Problem description: In how many lines of the data below does the word "Where" appear? Count them and reply with the number alone.
— start of Records shown —
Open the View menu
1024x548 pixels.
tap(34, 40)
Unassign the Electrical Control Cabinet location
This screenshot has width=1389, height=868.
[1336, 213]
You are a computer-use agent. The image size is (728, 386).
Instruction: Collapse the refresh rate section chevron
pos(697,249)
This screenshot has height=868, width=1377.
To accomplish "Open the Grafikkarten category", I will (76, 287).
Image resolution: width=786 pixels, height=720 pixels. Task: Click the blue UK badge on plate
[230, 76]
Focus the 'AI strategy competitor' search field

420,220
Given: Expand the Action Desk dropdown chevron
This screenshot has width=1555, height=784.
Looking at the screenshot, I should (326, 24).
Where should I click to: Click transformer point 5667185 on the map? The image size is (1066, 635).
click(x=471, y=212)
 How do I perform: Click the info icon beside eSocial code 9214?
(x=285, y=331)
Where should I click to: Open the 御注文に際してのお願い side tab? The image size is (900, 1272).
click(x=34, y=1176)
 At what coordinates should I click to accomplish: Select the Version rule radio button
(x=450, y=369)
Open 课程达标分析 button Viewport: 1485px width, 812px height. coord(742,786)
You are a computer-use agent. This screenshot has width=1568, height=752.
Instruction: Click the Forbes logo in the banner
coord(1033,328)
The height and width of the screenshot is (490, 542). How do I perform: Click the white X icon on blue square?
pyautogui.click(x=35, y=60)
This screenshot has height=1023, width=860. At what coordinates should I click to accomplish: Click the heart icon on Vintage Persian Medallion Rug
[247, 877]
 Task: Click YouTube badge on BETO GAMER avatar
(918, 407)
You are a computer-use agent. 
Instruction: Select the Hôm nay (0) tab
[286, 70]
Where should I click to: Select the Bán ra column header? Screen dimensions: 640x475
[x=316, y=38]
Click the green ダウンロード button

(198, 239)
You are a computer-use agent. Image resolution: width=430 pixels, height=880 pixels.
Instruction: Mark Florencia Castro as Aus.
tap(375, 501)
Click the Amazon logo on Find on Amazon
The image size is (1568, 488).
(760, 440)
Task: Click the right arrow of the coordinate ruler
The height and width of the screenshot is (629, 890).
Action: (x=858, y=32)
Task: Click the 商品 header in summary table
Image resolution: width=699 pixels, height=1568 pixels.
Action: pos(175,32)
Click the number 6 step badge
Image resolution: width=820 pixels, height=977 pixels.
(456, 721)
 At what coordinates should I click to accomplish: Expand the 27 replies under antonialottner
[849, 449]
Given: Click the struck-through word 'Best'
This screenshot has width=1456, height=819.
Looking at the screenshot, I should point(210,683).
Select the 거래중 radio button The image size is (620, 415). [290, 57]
— end of Records shown —
Answer to this task: 3